The Tim Geithner Stress Test for the Banks is an example of such Happy Talk. The results were positively optimistic and a number of banks were told to increase their reserves just in case there was an unexpected drop in the economy. What Geithner and the MSM didn’t say was there are other independent companies who regularly evaluate the health of banks beyond the FDIC conducting periodic evaluations of the banking industry. One such company is called Institutional Risk Analytics (IRA). IRA rates banks via an index based on the year 1995 being a rating of 1. The relative strength of the institution drops as the index number increases.

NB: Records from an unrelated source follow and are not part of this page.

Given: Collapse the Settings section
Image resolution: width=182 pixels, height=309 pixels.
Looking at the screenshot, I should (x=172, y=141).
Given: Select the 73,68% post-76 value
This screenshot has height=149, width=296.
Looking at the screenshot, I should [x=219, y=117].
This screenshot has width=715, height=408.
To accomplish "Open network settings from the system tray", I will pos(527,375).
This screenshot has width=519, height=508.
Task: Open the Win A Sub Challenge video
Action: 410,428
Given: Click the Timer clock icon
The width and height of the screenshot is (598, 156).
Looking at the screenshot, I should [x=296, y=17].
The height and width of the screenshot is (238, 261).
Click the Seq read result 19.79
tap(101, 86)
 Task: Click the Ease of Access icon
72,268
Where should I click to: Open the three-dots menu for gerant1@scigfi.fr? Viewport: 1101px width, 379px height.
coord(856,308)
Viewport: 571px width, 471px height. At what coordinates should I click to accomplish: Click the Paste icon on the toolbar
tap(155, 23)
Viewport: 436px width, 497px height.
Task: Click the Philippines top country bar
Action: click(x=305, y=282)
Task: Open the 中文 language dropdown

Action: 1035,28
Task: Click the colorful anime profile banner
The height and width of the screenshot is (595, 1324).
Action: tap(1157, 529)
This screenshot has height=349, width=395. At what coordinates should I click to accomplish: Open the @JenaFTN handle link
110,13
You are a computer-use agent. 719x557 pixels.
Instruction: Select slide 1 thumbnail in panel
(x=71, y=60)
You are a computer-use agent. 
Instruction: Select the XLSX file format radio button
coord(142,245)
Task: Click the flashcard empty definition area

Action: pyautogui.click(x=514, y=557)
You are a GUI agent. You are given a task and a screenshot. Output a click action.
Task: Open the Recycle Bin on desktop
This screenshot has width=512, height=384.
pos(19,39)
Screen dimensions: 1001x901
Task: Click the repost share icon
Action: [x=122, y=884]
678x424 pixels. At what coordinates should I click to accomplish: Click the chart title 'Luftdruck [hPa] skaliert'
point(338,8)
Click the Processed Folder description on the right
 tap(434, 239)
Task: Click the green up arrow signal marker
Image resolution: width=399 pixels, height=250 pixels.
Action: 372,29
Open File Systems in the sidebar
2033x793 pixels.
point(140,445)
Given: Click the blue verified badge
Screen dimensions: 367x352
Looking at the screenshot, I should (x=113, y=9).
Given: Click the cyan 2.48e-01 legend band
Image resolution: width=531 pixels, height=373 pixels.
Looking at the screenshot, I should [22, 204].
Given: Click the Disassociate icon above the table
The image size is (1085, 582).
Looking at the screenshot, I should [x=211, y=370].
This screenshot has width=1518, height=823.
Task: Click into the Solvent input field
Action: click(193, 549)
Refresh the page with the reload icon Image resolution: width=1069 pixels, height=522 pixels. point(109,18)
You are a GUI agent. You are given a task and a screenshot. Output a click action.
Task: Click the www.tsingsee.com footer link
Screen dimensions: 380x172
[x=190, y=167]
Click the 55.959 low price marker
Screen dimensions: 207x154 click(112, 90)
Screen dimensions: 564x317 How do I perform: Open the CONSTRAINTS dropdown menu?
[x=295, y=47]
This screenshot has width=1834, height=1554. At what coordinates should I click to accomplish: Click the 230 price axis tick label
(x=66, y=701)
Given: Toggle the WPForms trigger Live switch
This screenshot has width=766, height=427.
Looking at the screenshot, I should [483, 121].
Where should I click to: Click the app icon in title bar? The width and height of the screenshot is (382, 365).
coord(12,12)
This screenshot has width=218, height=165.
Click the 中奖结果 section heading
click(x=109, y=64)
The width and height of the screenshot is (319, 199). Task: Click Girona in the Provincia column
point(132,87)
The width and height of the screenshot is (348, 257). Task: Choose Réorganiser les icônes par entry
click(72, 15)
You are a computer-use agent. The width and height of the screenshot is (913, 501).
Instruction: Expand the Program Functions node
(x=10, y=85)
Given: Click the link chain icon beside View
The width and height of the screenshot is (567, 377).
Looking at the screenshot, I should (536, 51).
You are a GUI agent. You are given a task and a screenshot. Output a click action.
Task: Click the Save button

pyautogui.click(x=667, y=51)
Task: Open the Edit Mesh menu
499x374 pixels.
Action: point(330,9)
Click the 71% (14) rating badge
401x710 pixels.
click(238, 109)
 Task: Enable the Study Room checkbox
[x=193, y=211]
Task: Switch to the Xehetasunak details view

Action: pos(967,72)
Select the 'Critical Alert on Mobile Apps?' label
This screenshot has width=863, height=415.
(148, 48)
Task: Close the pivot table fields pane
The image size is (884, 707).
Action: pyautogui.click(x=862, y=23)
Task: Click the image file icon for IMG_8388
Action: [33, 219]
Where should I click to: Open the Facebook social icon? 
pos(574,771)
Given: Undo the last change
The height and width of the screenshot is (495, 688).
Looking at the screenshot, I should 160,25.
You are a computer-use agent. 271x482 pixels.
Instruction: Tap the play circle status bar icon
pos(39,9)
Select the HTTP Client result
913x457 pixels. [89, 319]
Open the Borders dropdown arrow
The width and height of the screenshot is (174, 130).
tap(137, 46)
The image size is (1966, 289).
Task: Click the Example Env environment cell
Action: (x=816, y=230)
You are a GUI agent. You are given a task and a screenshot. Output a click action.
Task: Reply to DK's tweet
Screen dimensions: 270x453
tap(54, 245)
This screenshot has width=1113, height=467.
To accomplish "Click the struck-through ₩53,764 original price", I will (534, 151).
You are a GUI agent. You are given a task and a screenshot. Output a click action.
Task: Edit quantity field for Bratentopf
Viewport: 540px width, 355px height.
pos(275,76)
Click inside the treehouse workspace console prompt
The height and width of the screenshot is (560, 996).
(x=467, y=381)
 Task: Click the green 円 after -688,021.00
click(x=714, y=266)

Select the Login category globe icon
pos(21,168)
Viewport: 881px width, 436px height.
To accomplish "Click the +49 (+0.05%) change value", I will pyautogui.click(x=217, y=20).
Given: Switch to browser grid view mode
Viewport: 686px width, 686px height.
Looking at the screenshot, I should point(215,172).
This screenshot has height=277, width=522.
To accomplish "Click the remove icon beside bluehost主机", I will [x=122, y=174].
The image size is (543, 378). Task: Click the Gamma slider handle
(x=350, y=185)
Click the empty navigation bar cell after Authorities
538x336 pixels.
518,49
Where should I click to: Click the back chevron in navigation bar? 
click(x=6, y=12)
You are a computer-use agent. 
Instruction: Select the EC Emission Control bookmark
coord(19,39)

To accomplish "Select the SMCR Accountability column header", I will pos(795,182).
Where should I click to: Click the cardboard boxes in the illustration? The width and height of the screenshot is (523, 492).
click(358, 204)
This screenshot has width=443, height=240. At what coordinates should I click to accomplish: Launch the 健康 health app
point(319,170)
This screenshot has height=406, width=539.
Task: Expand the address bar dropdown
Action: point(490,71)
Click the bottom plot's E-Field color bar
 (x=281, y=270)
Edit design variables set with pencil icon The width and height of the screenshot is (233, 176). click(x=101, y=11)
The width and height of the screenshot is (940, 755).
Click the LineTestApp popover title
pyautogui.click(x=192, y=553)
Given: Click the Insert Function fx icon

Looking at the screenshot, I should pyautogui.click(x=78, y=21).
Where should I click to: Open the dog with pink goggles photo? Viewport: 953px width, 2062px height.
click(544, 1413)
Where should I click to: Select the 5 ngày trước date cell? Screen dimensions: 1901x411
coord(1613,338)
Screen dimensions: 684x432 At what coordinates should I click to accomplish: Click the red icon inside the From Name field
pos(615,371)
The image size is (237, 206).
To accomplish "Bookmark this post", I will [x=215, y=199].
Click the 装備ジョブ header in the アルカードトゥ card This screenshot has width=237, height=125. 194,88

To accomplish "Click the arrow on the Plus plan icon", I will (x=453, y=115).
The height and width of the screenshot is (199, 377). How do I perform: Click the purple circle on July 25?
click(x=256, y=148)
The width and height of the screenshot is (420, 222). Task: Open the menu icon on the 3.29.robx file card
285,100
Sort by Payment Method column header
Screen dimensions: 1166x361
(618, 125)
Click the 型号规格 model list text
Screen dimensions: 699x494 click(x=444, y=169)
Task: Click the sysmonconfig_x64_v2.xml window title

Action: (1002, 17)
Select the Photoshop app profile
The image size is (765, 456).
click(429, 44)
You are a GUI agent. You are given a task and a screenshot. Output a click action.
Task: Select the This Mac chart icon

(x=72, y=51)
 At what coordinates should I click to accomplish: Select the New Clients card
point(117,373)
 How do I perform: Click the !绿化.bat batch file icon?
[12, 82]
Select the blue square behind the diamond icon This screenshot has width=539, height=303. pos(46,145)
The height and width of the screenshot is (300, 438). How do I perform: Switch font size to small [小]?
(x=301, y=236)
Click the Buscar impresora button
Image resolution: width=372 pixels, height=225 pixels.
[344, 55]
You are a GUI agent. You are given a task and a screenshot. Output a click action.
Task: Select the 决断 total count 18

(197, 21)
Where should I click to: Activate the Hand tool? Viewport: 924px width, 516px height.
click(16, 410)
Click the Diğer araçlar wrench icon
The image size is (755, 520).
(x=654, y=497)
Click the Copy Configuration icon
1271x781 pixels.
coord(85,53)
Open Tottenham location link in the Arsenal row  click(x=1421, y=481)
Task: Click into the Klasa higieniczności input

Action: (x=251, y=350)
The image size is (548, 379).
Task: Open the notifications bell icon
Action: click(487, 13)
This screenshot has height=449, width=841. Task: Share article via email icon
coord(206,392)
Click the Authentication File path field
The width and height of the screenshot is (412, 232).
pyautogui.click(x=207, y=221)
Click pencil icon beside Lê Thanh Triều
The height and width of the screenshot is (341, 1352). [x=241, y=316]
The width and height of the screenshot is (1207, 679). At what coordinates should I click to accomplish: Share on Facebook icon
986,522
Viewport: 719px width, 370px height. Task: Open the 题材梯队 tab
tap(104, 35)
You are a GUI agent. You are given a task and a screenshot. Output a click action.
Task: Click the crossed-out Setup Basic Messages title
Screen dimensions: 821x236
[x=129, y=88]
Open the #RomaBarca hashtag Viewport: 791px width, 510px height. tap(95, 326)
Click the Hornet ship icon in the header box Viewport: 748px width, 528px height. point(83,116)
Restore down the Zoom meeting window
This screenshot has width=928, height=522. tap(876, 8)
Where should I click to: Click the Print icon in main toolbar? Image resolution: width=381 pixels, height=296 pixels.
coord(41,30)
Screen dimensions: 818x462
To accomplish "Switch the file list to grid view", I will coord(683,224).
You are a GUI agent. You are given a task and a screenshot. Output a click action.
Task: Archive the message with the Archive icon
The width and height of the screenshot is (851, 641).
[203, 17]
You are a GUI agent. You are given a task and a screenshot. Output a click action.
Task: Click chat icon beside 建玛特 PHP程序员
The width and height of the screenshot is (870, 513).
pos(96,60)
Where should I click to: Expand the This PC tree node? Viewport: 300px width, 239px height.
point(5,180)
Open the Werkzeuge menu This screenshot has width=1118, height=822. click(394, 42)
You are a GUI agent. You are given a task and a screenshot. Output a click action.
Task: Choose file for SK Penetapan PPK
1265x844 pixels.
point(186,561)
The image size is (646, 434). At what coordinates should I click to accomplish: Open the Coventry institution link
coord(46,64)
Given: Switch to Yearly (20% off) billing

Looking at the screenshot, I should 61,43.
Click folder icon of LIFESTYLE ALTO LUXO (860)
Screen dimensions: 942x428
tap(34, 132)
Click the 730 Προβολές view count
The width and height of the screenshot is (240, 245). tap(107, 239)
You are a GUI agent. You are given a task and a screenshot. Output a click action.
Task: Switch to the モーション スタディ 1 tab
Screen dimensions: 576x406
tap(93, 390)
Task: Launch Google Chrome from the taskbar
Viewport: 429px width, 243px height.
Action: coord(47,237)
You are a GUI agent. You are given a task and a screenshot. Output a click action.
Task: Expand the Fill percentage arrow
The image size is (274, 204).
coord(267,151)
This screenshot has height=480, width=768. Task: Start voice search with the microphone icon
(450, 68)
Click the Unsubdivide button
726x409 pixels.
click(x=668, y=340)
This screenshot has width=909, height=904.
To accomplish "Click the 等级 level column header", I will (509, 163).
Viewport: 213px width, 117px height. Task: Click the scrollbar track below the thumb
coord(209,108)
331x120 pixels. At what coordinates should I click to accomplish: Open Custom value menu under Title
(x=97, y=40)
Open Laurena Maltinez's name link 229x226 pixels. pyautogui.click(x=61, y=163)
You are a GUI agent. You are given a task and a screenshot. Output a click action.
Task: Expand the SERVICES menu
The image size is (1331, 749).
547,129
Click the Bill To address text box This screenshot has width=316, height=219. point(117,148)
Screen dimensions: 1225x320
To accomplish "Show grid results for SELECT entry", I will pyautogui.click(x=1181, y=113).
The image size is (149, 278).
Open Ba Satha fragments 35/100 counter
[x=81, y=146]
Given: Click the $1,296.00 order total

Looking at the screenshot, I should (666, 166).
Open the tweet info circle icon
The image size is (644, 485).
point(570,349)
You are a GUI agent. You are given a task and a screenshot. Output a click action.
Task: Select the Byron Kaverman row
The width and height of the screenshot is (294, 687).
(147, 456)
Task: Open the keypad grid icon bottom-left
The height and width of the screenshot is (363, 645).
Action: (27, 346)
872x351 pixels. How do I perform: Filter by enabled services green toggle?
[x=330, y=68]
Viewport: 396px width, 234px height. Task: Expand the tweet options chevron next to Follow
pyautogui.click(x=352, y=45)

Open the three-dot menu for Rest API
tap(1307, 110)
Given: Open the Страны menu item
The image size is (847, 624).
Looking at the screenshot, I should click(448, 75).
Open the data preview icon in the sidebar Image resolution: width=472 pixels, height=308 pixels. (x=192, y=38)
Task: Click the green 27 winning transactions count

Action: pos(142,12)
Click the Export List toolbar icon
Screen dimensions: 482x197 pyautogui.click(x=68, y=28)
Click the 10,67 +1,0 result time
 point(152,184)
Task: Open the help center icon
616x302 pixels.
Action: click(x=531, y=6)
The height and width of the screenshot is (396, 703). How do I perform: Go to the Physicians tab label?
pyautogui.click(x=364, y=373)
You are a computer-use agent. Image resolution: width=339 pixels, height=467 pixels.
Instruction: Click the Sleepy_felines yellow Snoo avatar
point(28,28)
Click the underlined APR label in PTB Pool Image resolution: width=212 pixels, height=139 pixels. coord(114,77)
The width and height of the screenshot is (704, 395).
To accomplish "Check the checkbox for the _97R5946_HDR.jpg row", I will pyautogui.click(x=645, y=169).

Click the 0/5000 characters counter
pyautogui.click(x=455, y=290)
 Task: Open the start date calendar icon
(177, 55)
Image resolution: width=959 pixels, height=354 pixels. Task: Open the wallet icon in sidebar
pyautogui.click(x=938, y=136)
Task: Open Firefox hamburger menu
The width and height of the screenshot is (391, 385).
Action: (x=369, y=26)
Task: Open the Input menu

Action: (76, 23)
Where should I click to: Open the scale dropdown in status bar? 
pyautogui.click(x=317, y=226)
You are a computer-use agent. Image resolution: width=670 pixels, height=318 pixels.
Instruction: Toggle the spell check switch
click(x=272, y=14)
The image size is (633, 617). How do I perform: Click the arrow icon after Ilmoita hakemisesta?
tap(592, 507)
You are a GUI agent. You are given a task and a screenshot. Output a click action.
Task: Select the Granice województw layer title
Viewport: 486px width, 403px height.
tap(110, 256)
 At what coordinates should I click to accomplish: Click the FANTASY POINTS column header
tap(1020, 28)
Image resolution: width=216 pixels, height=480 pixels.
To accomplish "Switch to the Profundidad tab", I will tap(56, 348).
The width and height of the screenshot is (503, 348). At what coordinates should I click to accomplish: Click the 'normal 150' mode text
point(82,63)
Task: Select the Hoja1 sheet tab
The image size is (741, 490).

In Q1 2009, the bank safety and soundness ratings calculated by the IRA Bank Monitor using the data from the FDIC indicate a dramatic climb in the stress in the US banking industry. The industry aggregate average Bank Stress Index calculated by IRA was 1.8 at the end of Q4 2008, but in Q1 2009 jumped to a whopping 5.57 or now half an order or magnitude above the 1995 benchmark year (1995 = 1). The apparent reason for this large increase in stress in Q1 2009 is the number of banks that delivered negative net incomes in the first quarter of 2009, one thousand five hundred seventy-five (1,575) of them. When you drill down to do some comparisons, it becomes obvious that the talk coming out of Washington was not one of vision and teamwork. The purpose of the Happy Talk it seems is to cover up the continuing restriction of credit since raising of reserves by $75 billion means that amount of money can’t be loaned. From where do you think the $75 billion will magically come? The loss of credit directly impacts the ability of companies to expand plant and equipment, which affects employment.
We hear a lot of talk from the MSM that the economy is about to turn out of the recession and they report President Obama’s assertions without challenge that the Stimulus Bill is having the intended effect. Except that only several billions of dollars were actually expended so far under the Bill in a 14 trillion dollar economy. It takes a lot of Happy Talk to convince the nation that the jump from 8.5 to 8.9% unemployment is good news by saying the light at the end of the tunnel has just appeared by dismissing it as a lagging indicator. However, such talk ignores the fundamentals of the economy such as energy consumption. Energy consumption is a direct indicator of real time economic health. Trouble is still brewing with the economy, consumption has fallen again against last year and the previous.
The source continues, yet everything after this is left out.